> [Required action]: Transcribe exactly, please, the lines from the one containing "Click the search magnifier icon" through the end of the records below, and leave out the pictures.

> [Supplied data]:
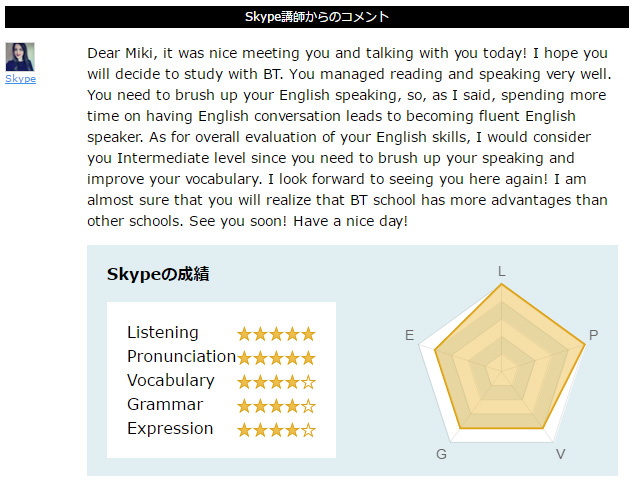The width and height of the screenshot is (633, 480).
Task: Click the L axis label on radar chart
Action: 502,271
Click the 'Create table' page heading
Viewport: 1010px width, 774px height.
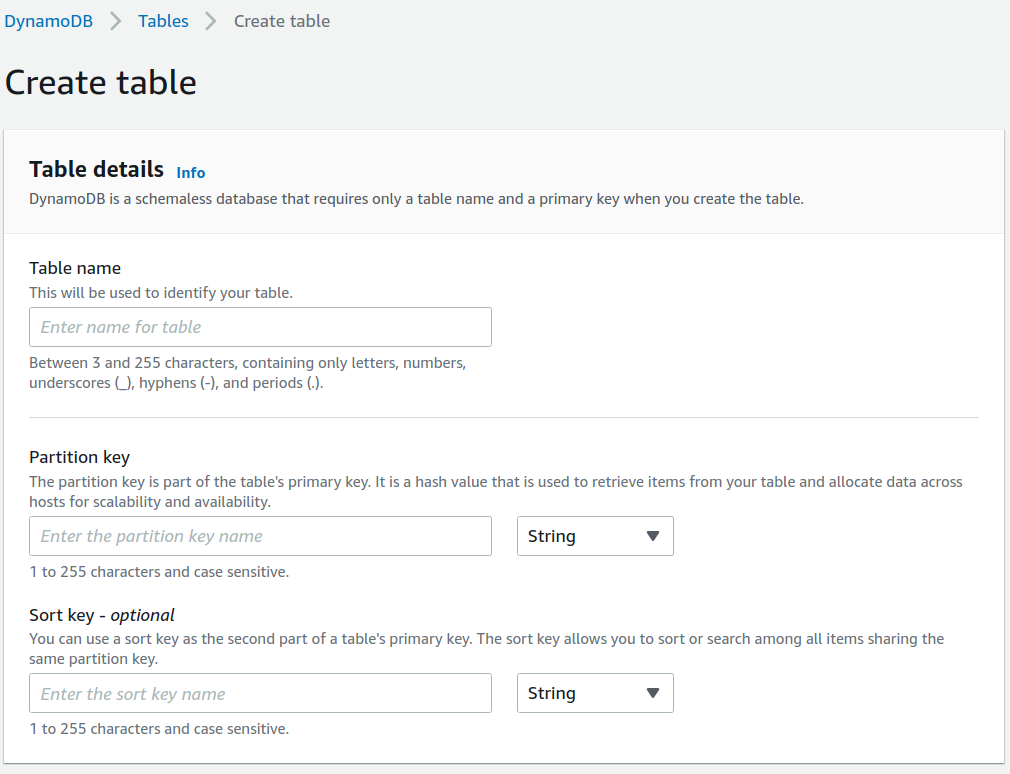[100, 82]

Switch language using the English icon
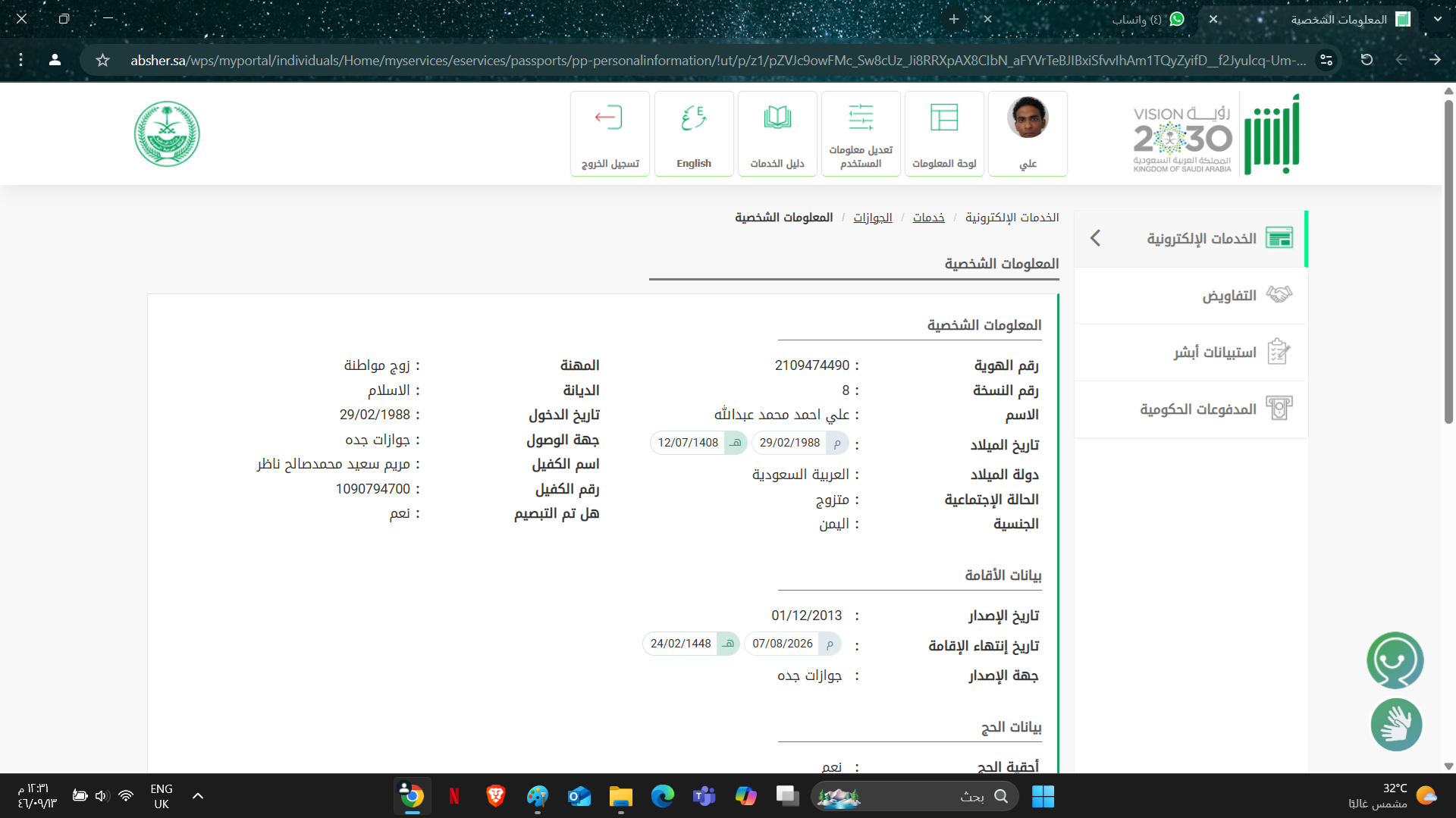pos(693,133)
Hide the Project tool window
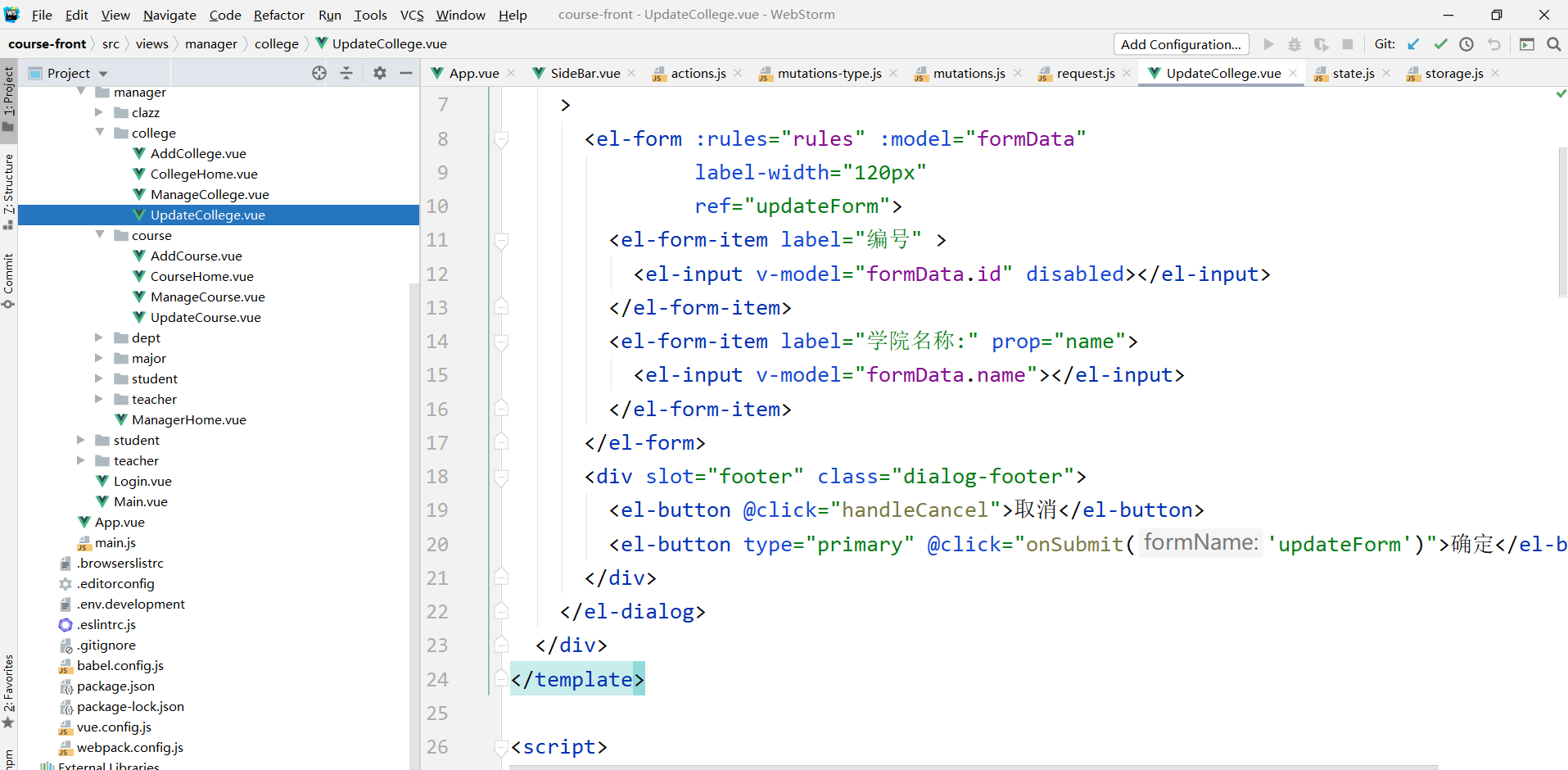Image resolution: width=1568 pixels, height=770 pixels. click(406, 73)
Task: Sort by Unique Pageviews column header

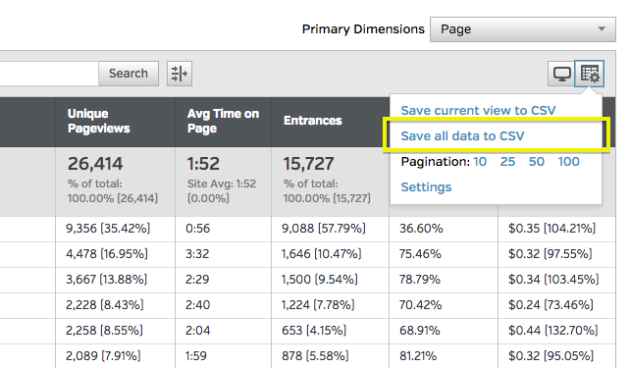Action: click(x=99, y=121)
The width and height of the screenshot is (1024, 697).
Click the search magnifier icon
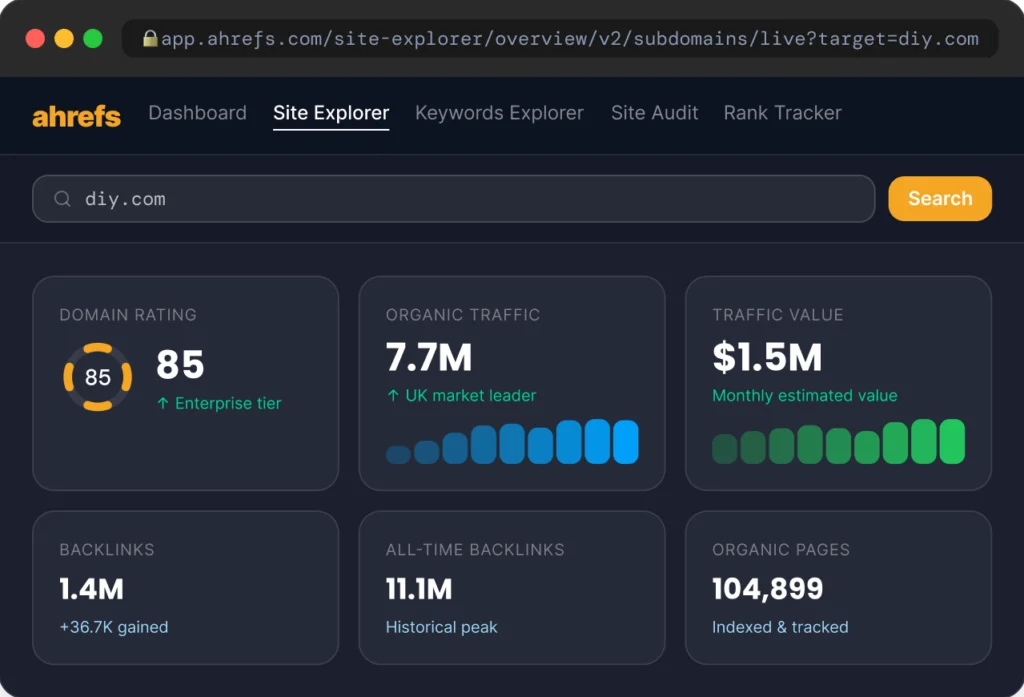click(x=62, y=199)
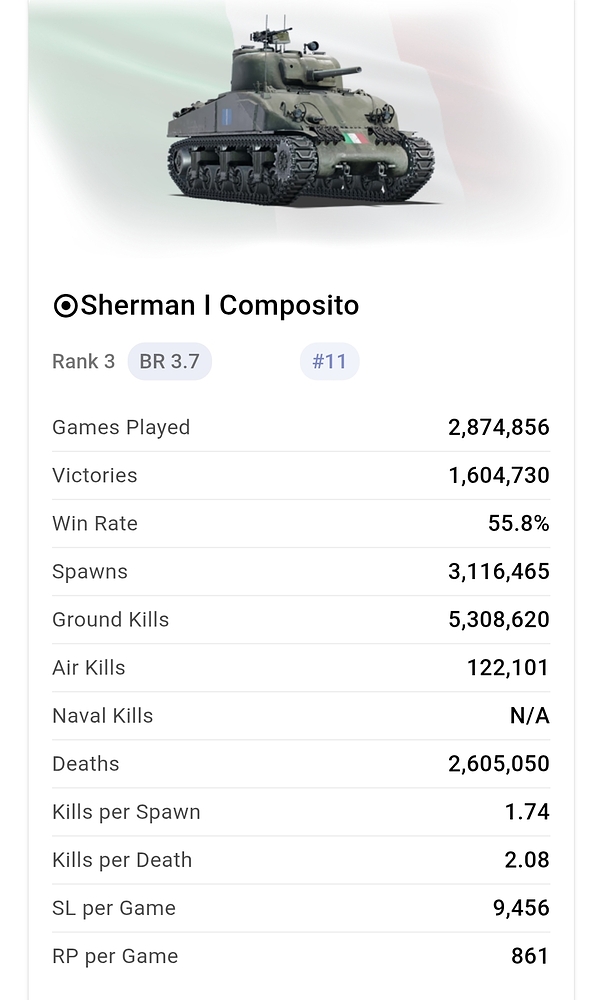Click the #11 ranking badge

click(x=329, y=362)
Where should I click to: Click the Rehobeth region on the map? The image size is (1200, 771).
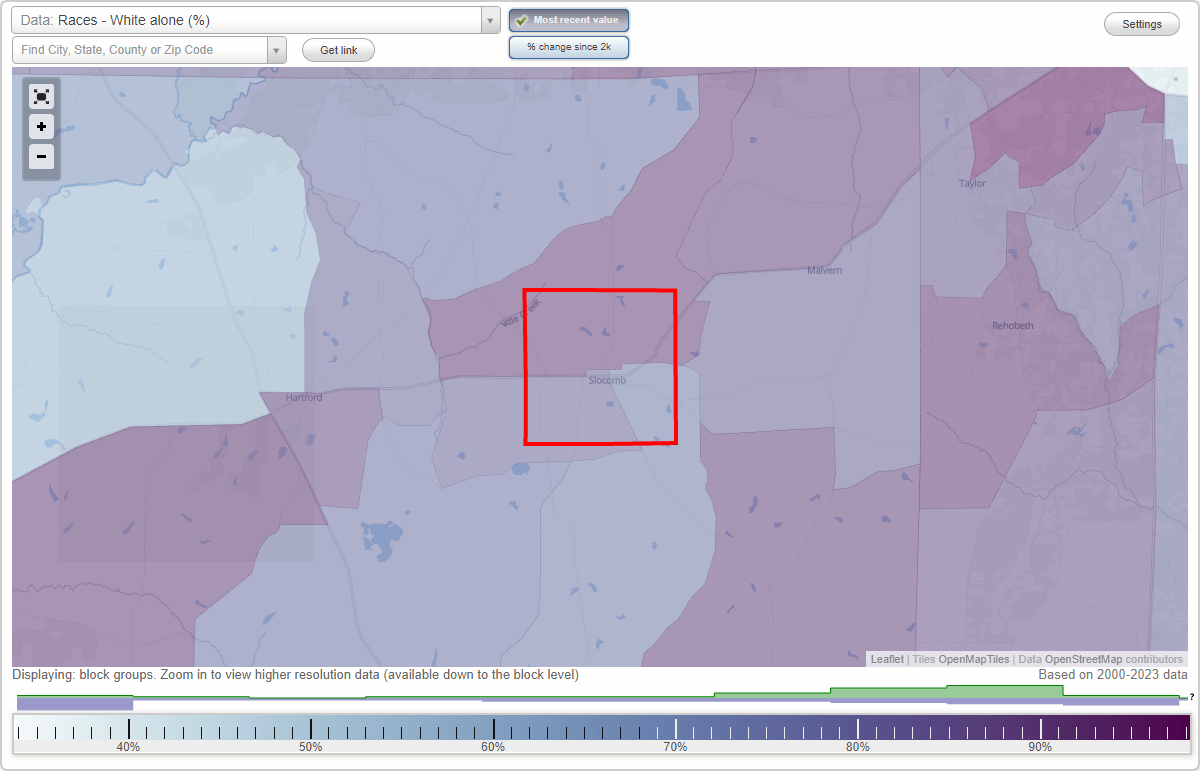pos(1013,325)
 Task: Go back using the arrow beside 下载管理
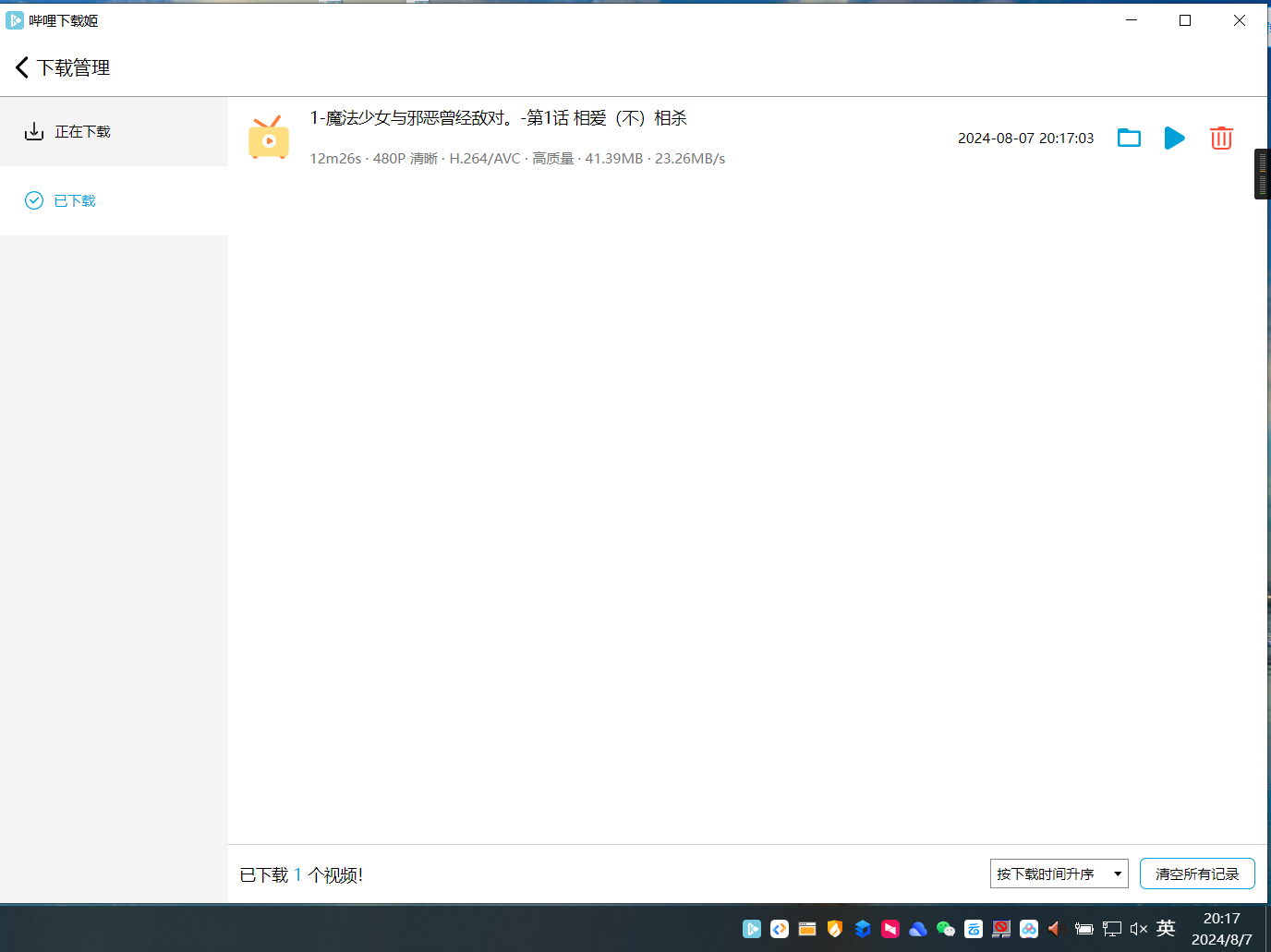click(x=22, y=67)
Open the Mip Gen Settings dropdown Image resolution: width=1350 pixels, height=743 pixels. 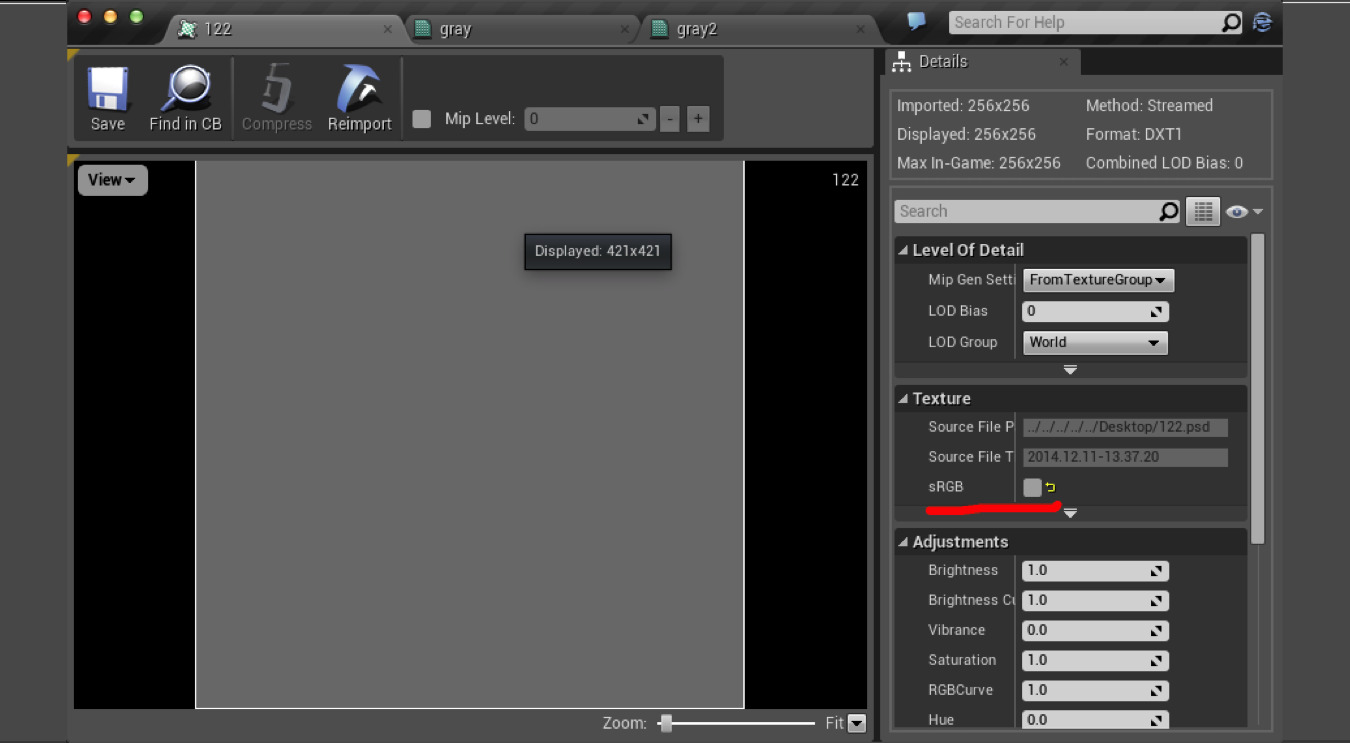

> [Answer for this exercise]:
Click the search magnifier icon
click(x=62, y=199)
Click the #11 ranking badge

click(x=329, y=362)
Where should I click to: Click the Rehobeth region on the map? The image size is (1200, 771).
pos(1013,325)
 Task: Go back using the arrow beside 下载管理
click(x=22, y=67)
Open the Mip Gen Settings dropdown Image resolution: width=1350 pixels, height=743 pixels. 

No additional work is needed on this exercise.